• WHAT YOU HAVE TO DO: The line containing "Task: Enable the 自动选择 checkbox" marks the end: quote every line from the start of the records below through it, word for word.

• DATA LISTING:
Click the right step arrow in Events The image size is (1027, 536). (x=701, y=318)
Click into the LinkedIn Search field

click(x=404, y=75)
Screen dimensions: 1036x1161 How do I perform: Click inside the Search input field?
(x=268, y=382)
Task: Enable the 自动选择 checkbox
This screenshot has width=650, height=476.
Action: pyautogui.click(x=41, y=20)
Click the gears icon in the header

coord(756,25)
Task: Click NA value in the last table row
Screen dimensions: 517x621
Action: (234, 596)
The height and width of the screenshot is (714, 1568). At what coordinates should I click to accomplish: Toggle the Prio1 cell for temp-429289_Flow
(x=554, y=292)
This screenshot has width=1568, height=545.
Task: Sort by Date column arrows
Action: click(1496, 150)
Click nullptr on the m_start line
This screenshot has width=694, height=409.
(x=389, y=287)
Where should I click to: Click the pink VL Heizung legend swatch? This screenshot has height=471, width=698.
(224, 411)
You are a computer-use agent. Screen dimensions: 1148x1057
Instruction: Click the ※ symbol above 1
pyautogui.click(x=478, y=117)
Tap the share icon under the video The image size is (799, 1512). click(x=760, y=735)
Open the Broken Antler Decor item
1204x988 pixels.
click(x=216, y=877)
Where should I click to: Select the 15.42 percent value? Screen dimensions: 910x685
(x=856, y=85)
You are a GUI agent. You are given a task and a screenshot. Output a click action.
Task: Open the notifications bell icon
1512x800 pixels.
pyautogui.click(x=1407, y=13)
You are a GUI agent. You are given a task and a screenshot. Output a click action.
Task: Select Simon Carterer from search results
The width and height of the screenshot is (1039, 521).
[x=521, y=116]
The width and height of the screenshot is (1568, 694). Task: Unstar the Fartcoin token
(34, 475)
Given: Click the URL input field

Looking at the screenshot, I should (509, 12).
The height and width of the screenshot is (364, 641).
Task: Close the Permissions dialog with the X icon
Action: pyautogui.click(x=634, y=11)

• TASK OUTPUT:
Click the right step arrow in Events The image size is (1027, 536). (x=701, y=318)
Click into the LinkedIn Search field

click(x=404, y=75)
Screen dimensions: 1036x1161 How do I perform: Click inside the Search input field?
(x=268, y=382)
Task: Enable the 自动选择 checkbox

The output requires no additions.